WHAT YOU ARE ASKED TO DO
Begin your copy at the line holding "The image size is (860, 632)." and end it at the last line of the listing. Keep every line exact and leave out the pictures.

STUDY MATERIAL
◆ ◆ ◆ ◆

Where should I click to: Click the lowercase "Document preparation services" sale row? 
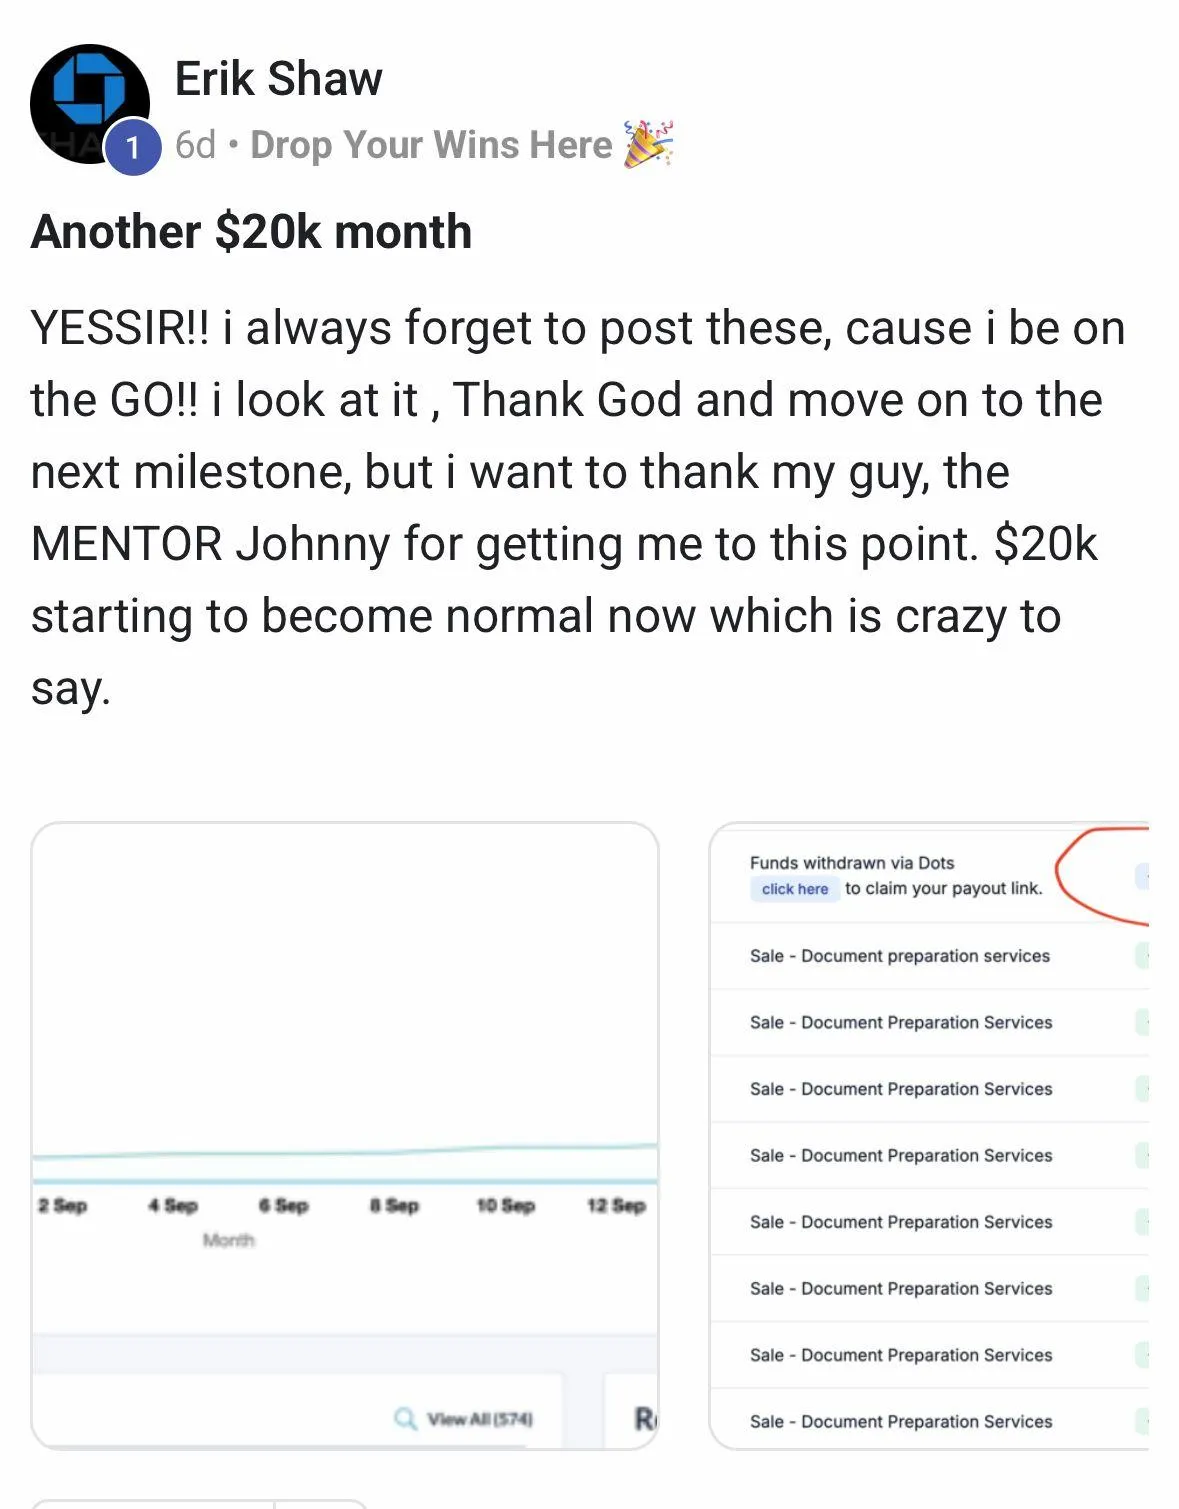pyautogui.click(x=900, y=956)
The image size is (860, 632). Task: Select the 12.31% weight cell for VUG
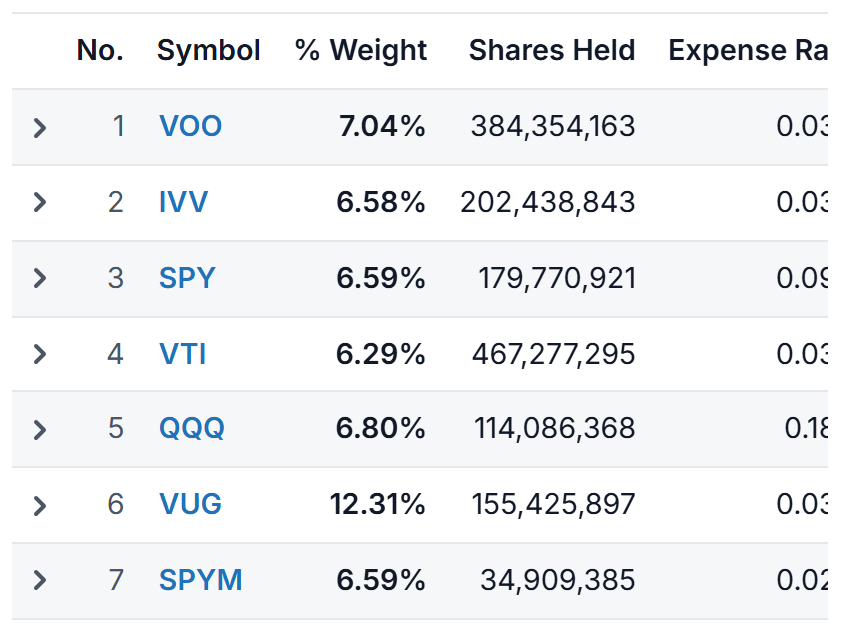377,504
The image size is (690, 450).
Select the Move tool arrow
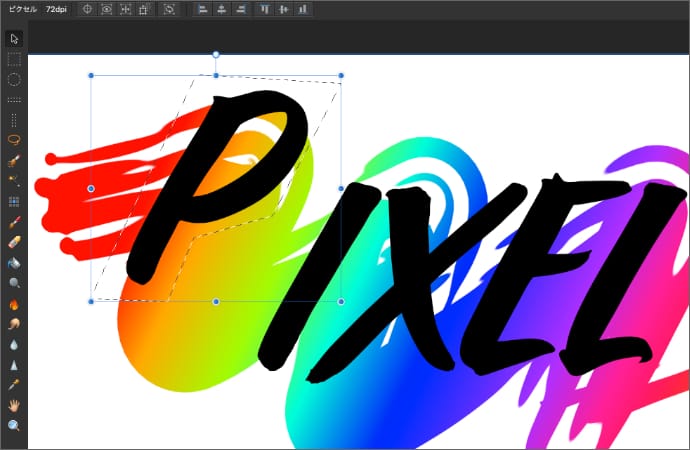click(x=14, y=39)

◆ ◆ ◆ ◆

OUTPUT
The image size is (860, 632). Task: Select the 12.31% weight cell for VUG
377,504
The image size is (690, 450).
Select the Move tool arrow
click(x=14, y=39)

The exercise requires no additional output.